## TASKS TO COMPLETE
(1) Answer these from the Mar Menor study area passage:
(a) About how many hectares does the basin cover?
(b) In what year was La Pedrera reservoir built?
(c) About how many visitors came to the Costa Cálida in 2016?
(2) Reproduce the Mar Menor study area passage from "2.2 Methodology" up to and including "zone 30 [32].".
-- begin SOURCE PASSAGE --
The study area is located beside the Mar Menor in Murcia and south of Alicante (Figure 1), Spain. This basin is a sedimentary plain formed by conglomerates, marls, sandstones, and clays [26] with approximately 152,000 ha. The Mar Menor is the biggest coastal lagoon of Spain that is included in the RAMSAR convention. It is in serious danger of pollution as a result of nitrogen and phosphate contributions from agriculture that cause the loss of its water’s quality, the decrease of the diversity and elimination of autochthonous species, and induce the proliferation of algae blooms. The two factors that most affect this wetland are tourism (population growth) and agriculture; both generate polluting inputs that reach the Mar Menor through the different watercourses and infiltration processes. The climate is Bsh according to the Köppen classification, with low rainfalls (around 300 mm per year) of torrential type especially during the autumn. The average annual temperature is about 18°C, with hot summer (about 32–35°C in August) and mild winters (the temperature usually does not drop below 5°C) [27]. Precisely, the weather is one of the main reasons why so many tourists (both Spanish and foreign) come every year to visit the Region of Murcia (more than 1 million people in 2015–2016) [28], especially near the coast.

Figure 1.

Location of study area (Campo de Cartagena, Mar Menor watershed) in the region of Murcia and the south of the province of Alicante.

Different improvements, mainly since the second half of the twentieth century in the region of Murcia and Alicante province, have favored the growth of population, principally located in coastal areas. This increase may be due to the improvement of communication channels (roads) and greater availability of water resources, which has allowed the development of agriculture. Agriculture is very important in the Region of Murcia, because of the good climate and a fertile soil in many river basins that allows suitable growth of crops, but the lack of water has limited the production. Therefore, the change of rainfed crops to irrigated crops was benefited by the capital investment (the Tajo-Segura water transfer in 1979, the exploitation of the aquifers and the obtaining of desalinated water), which increases the availability of water; the productivity of the crops has improved in spite of the severe shortage suffered by the area. La Pedrera reservoir (built in 1985), located in the province of Alicante, is responsible for regulating the water, which comes from the Tajo-Segura transfer canal (agricultural and urban supply). This reservoir maintains adequate water availability despite the severe scarcity suffered in the area [29]. In fact, Murcia exports between 20 and 30% of fruits and vegetables in Spain, especially to the European Union [30]. Even with the external contributions of water, it is not enough to supply the water needs of the area that often suffers serious droughts that cause cuts back not only for agriculture but also for urban supply. In addition, during the summer, the demand for water for agriculture is higher because of the large water deficit and high temperatures. This situation also coincides with the period of greatest urban demand in the area due to tourism [31], especially in some areas closer to the coast. For example, it is estimated that on the Costa Cálida, there were almost 4 million visitors in 2016 [28].

2.2 Methodology

The data were obtained from the National Geographic Institute (IGN). We used the geodesic reference system ETRS89 and UTM projection zone 30 [32].
-- end SOURCE PASSAGE --
-- begin DATA BLOCK --
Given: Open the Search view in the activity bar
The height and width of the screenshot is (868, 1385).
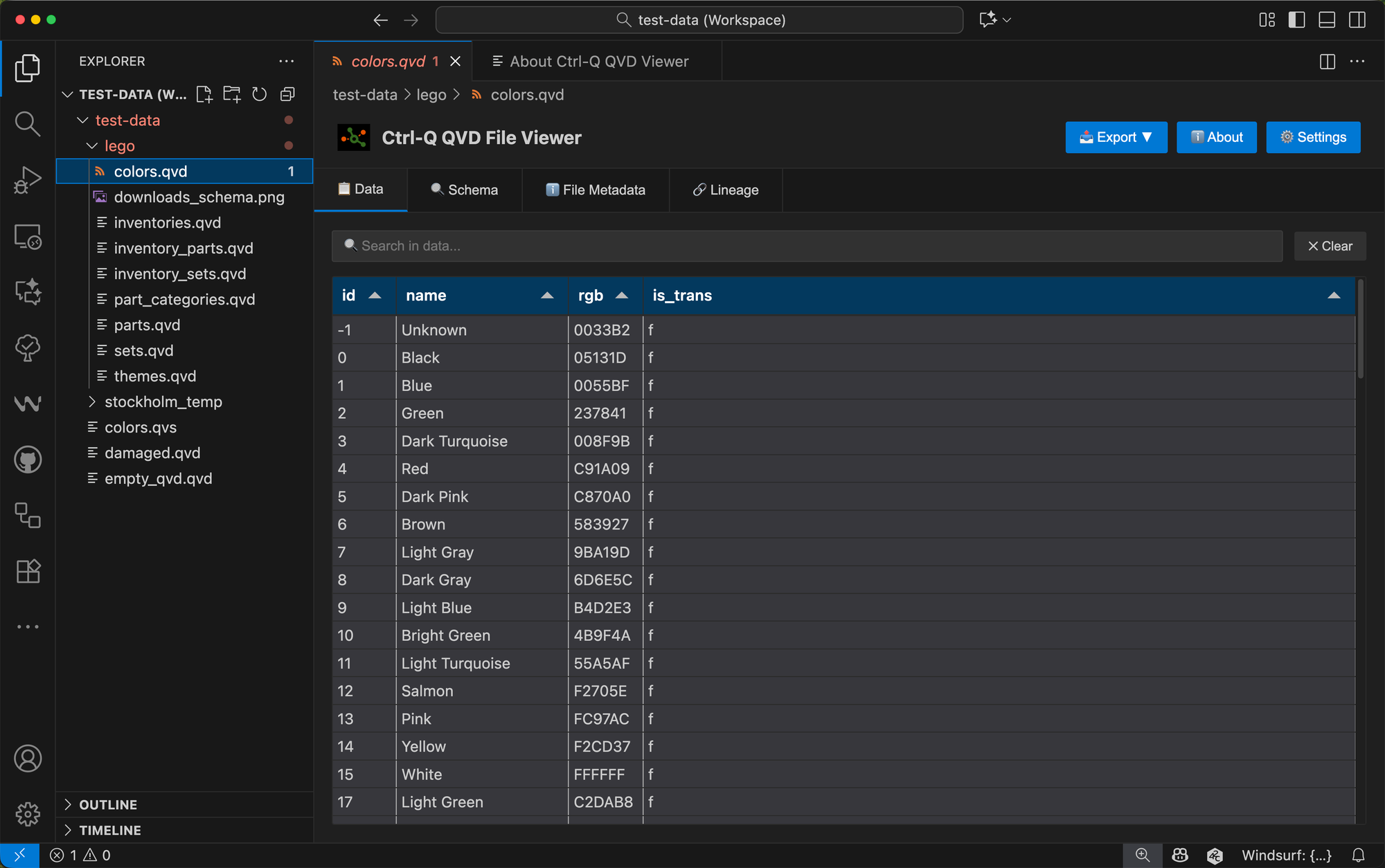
-- end DATA BLOCK --
## SOLUTIONS TO EACH TASK
(1)
(a) Approximately 152,000 ha.
(b) 1985.
(c) Almost 4 million.

(2)
2.2 Methodology

The data were obtained from the National Geographic Institute (IGN). We used the geodesic reference system ETRS89 and UTM projection zone 30 [32].